Task input:
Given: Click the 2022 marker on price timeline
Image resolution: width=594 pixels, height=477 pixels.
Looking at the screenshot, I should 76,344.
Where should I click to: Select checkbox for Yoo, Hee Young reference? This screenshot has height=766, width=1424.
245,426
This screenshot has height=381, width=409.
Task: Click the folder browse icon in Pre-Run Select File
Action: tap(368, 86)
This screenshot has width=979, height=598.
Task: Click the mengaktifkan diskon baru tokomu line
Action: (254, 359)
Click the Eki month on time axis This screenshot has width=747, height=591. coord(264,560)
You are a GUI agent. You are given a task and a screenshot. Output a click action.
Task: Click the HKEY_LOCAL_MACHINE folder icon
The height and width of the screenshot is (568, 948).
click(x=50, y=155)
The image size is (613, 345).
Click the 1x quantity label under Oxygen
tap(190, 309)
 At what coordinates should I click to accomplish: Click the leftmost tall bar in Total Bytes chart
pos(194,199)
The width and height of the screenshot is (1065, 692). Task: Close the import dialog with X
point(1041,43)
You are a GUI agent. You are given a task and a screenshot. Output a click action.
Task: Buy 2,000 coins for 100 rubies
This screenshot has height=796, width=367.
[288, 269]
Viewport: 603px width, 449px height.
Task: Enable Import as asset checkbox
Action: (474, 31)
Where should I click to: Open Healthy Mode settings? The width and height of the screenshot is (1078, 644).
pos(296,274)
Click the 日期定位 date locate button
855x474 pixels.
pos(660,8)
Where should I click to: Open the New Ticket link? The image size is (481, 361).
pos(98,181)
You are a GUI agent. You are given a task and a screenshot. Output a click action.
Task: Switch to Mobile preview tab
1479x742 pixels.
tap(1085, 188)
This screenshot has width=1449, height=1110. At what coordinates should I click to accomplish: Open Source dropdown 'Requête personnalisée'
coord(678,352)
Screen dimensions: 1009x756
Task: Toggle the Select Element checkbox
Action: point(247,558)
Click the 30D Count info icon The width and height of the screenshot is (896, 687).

What needs to be done:
Retype exactly, please, each line from the line that contains "The image size is (613, 345)." through the last line of the entries above, with nothing added.

Result:
The image size is (613, 345).
Click the 1x quantity label under Oxygen
tap(190, 309)
 At what coordinates should I click to accomplish: Click the leftmost tall bar in Total Bytes chart
pos(194,199)
The width and height of the screenshot is (1065, 692). Task: Close the import dialog with X
point(1041,43)
You are a GUI agent. You are given a task and a screenshot. Output a click action.
Task: Buy 2,000 coins for 100 rubies
This screenshot has height=796, width=367.
[288, 269]
Viewport: 603px width, 449px height.
Task: Enable Import as asset checkbox
Action: (474, 31)
Where should I click to: Open Healthy Mode settings? The width and height of the screenshot is (1078, 644).
pos(296,274)
Click the 日期定位 date locate button
855x474 pixels.
pos(660,8)
Where should I click to: Open the New Ticket link? The image size is (481, 361).
pos(98,181)
You are a GUI agent. You are given a task and a screenshot. Output a click action.
Task: Switch to Mobile preview tab
1479x742 pixels.
tap(1085, 188)
This screenshot has width=1449, height=1110. At what coordinates should I click to accomplish: Open Source dropdown 'Requête personnalisée'
coord(678,352)
Screen dimensions: 1009x756
Task: Toggle the Select Element checkbox
Action: point(247,558)
Click the 30D Count info icon The width and height of the screenshot is (896, 687).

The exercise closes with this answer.